Grade Levels: 9/10, 11/12
Subject Area: Social Studies, History
In this lesson students explore the Lest We Forget Project (LWF). They build a class archive of soldier files, engage in research, and create a memorial for their soldier.
5 – 10 lessons
Historical Thinking Concept(s)
This lesson plan uses the following historical thinking concepts: establish historical significance, use primary source evidence, and take historical perspectives.
- Gather and organize evidence from primary sources
- Conduct research collaboratively
- Execute a memorial to their assigned First World War or Second World War soldier
The Lest We Forget provides an opportunity for students to conduct primary research, encouraging their skills in writing essays and in using the computer to access historical documents and databases.
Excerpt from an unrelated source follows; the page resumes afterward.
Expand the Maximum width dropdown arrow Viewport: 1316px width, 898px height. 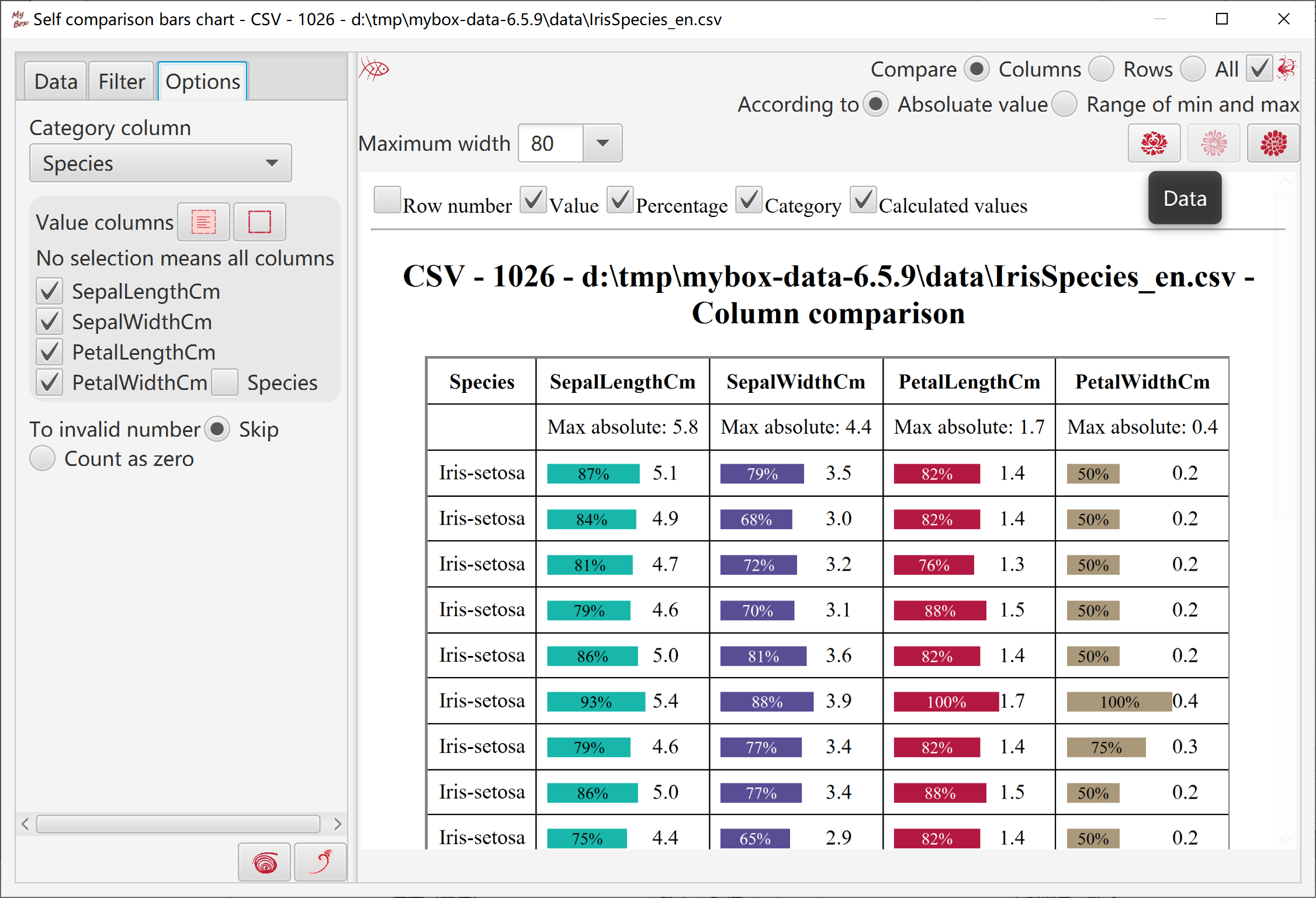pos(602,143)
Students are tasked with researching and writing about individuals who served in the First and Second World Wars.
The Lesson Activity
Before class: prepare a list of soldier files for students’ research. If possible, use local soldiers. Instructions for searching/accessing digital and paper files are found on the Library and Archives Canada website.
- Ask students if they are familiar with the phrase “Lest We Forget”. What does the phrase mean?
- Ask: does our community have a cenotaph? If so, where is it located? Are you familiar with any of the names listed on it?
- Provide students with a background of the Lest We Forget.
- Inform the students that they will be engaging in the Lest We Forget soldier research project.
- Assign a soldier file to a pair of students. Pairs work well for the purpose of support and collaboration.
- Students use their soldier file to complete a single set of profile forms.
- Students conduct research.
- Students create a memorial for their soldier.
- Publicly display and/or present the classes’ soldier research to the school and/or community.